## Work order
Look through the entries below and extract exactly the lines from the one containing "Screen dimensions: 400x482" through the one containing "Task: Click the speech bubble Comment icon", ends included.

--------------------------------

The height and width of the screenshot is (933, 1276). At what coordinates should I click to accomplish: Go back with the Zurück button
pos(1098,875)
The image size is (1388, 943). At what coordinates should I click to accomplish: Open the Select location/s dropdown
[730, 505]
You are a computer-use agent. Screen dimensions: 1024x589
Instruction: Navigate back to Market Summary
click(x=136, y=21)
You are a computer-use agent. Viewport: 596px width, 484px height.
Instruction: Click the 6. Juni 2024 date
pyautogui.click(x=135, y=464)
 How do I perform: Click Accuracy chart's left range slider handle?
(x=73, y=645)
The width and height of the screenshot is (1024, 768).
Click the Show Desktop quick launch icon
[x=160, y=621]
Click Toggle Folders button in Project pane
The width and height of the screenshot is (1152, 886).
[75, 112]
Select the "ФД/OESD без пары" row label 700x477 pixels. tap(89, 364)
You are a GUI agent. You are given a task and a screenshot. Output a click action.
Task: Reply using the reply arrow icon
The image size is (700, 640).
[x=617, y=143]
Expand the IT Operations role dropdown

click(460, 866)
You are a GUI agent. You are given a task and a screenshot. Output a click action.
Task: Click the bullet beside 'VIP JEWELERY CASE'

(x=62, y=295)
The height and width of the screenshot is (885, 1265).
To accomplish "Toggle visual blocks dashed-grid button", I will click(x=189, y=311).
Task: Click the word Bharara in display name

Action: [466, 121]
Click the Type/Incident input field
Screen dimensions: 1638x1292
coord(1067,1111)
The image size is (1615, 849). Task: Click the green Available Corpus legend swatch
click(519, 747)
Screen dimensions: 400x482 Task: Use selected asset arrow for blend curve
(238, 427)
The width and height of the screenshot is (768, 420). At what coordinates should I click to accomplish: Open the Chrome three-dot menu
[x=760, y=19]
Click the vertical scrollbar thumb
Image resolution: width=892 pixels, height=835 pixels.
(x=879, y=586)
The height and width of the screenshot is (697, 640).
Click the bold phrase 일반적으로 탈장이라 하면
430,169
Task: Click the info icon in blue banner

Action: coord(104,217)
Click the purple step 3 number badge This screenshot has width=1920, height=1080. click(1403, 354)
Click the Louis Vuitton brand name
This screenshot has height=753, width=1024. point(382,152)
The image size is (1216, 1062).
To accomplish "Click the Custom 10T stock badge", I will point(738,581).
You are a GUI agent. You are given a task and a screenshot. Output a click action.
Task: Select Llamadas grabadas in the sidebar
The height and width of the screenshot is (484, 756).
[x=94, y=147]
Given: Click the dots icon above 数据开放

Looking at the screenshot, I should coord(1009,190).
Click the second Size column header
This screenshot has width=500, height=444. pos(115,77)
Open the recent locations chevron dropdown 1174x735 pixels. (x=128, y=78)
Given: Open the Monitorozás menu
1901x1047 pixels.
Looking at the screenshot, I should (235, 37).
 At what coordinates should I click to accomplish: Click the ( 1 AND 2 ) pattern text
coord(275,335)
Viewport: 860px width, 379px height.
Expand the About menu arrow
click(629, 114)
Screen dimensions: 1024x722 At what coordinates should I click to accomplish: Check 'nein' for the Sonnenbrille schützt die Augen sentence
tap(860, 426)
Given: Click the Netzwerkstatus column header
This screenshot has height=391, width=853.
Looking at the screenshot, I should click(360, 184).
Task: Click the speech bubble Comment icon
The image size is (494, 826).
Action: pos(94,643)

--------------------------------

## Result
Screen dimensions: 400x482 Task: Use selected asset arrow for blend curve
(238, 427)
The width and height of the screenshot is (768, 420). At what coordinates should I click to accomplish: Open the Chrome three-dot menu
[x=760, y=19]
Click the vertical scrollbar thumb
Image resolution: width=892 pixels, height=835 pixels.
(x=879, y=586)
The height and width of the screenshot is (697, 640).
Click the bold phrase 일반적으로 탈장이라 하면
430,169
Task: Click the info icon in blue banner

Action: coord(104,217)
Click the purple step 3 number badge This screenshot has width=1920, height=1080. click(1403, 354)
Click the Louis Vuitton brand name
This screenshot has height=753, width=1024. point(382,152)
The image size is (1216, 1062).
To accomplish "Click the Custom 10T stock badge", I will point(738,581).
You are a GUI agent. You are given a task and a screenshot. Output a click action.
Task: Select Llamadas grabadas in the sidebar
The height and width of the screenshot is (484, 756).
[x=94, y=147]
Given: Click the dots icon above 数据开放

Looking at the screenshot, I should coord(1009,190).
Click the second Size column header
This screenshot has width=500, height=444. pos(115,77)
Open the recent locations chevron dropdown 1174x735 pixels. (x=128, y=78)
Given: Open the Monitorozás menu
1901x1047 pixels.
Looking at the screenshot, I should (235, 37).
 At what coordinates should I click to accomplish: Click the ( 1 AND 2 ) pattern text
coord(275,335)
Viewport: 860px width, 379px height.
Expand the About menu arrow
click(629, 114)
Screen dimensions: 1024x722 At what coordinates should I click to accomplish: Check 'nein' for the Sonnenbrille schützt die Augen sentence
tap(860, 426)
Given: Click the Netzwerkstatus column header
This screenshot has height=391, width=853.
Looking at the screenshot, I should click(360, 184).
Task: Click the speech bubble Comment icon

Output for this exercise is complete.